This article is migrated from Juejin. Original link: Big Data-247 Offline Data Warehouse - E-commerce Analysis Hive SCD Type 2
TL;DR
- Scenario: Offline data warehouse needs to save order history state at low cost while supporting daily rollback and change analysis
- Solution: Using ODS daily incremental table + DWD SCD Type 2, more balanced than “keep latest only” and “store full snapshot daily”

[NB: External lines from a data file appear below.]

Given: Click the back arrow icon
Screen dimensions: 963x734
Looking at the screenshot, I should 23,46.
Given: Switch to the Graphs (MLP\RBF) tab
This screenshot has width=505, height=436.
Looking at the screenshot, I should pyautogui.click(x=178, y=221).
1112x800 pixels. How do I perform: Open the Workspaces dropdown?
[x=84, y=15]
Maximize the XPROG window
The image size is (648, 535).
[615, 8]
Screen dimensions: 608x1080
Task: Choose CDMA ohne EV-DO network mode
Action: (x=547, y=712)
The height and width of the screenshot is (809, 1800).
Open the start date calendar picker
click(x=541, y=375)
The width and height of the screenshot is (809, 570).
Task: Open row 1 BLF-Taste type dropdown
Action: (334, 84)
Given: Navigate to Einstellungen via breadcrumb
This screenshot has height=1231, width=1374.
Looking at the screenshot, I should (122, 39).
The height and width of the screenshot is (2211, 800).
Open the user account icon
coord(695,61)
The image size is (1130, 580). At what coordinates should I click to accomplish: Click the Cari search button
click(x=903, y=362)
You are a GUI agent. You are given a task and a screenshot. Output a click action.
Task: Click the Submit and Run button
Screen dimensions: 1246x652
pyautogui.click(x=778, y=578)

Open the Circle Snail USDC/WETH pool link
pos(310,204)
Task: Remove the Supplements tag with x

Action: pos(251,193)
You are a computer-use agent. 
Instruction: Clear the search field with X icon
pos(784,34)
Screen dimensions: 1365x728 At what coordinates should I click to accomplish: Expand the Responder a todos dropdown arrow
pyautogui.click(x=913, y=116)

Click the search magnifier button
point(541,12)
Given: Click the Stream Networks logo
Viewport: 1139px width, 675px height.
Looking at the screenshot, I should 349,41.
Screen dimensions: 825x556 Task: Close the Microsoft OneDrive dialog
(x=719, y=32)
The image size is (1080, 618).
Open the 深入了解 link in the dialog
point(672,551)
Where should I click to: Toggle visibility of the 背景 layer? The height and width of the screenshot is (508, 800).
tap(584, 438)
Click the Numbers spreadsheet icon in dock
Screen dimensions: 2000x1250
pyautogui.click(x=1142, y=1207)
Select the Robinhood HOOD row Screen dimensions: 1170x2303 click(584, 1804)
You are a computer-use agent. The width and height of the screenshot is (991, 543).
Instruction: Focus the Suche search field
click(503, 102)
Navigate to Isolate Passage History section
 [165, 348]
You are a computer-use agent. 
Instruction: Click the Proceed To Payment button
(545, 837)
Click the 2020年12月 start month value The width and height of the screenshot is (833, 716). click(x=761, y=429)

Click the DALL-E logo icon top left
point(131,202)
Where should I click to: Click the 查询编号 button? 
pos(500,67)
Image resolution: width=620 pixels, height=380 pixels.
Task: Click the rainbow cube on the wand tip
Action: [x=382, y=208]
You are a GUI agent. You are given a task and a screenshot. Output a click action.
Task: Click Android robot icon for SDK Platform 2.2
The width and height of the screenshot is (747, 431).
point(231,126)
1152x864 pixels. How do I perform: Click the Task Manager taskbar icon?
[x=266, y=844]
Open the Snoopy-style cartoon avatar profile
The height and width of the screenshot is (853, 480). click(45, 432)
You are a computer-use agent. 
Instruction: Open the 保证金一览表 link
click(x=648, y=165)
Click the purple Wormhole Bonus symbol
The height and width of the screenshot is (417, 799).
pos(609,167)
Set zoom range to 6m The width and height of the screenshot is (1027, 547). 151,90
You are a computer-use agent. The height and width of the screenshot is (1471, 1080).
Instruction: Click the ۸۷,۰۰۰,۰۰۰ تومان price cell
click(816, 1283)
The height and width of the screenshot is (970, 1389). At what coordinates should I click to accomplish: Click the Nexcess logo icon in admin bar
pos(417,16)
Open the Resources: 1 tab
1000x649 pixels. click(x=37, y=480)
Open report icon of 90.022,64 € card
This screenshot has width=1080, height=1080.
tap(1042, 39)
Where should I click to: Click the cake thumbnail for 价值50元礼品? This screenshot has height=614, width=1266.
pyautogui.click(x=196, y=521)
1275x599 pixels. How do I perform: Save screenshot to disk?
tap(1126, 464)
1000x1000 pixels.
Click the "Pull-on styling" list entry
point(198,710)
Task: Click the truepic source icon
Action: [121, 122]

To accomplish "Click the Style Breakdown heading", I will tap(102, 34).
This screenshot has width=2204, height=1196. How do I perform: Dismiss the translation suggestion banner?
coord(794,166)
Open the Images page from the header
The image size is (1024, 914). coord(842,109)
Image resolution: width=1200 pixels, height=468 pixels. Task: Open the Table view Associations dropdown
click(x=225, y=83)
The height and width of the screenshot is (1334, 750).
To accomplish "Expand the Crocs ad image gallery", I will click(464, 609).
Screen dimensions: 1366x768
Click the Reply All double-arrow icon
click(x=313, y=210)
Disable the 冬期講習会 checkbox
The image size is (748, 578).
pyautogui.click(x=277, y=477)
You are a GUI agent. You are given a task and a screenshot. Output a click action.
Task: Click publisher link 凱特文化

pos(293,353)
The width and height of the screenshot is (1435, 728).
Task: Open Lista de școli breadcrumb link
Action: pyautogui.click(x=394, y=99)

- Output: Hive SCD Type 2 initialization, incremental refresh SQL, close chain rules and common error quick reference
What is SCD Type 2
Slowly Changing Dimension Type 2 is a commonly used dimension table design approach in data warehouses, used to record historical changes of data.
Scenario Example
Assume there’s an order table:
- June 20: 3 records (001/002/003)
- June 21: 5 records, add 2 new (004/005), modify 1 (001)
- June 22: 6 records, add 1 new (006), modify 2 (003/005)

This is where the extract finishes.